Please copy out every row below that contains the string "icon". Case counts, so match upper and lower case.

### RECORDS

━━━━

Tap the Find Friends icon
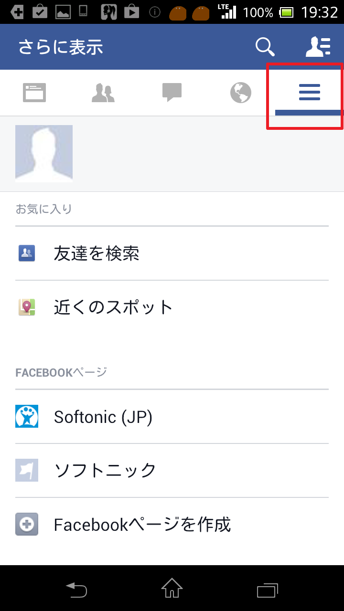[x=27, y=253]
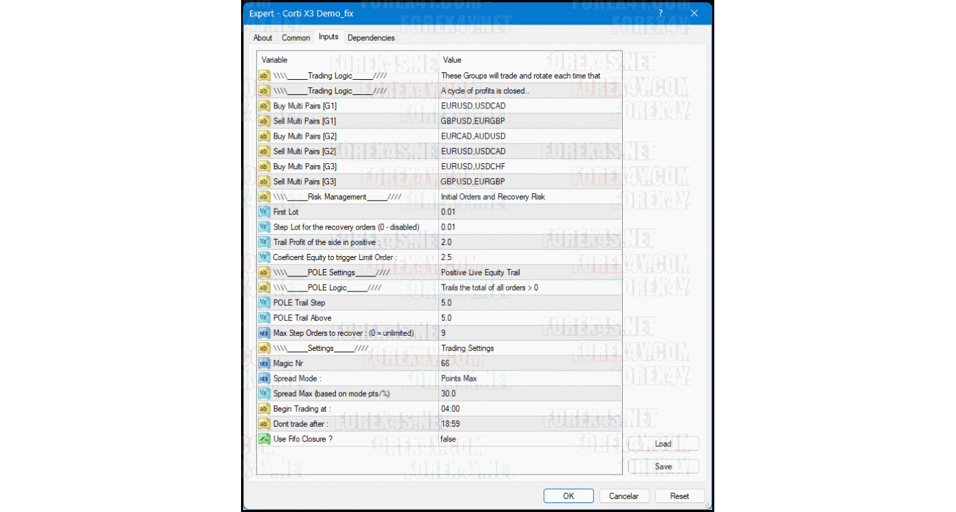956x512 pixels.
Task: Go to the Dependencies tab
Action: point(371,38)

━━━━

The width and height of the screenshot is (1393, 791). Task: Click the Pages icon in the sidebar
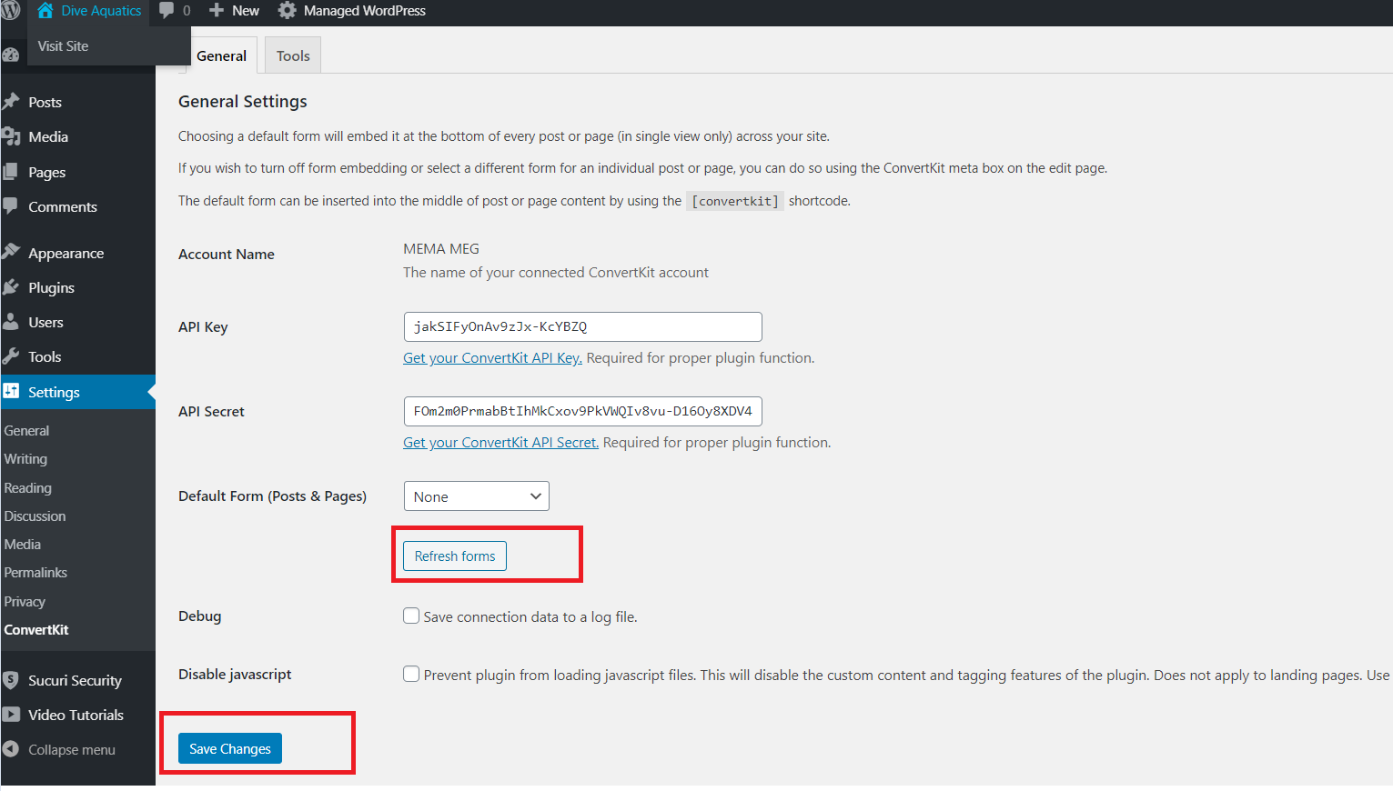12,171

━━━━

### REPLY
Tap the Find Friends icon
The width and height of the screenshot is (1393, 791). Task: Click the Pages icon in the sidebar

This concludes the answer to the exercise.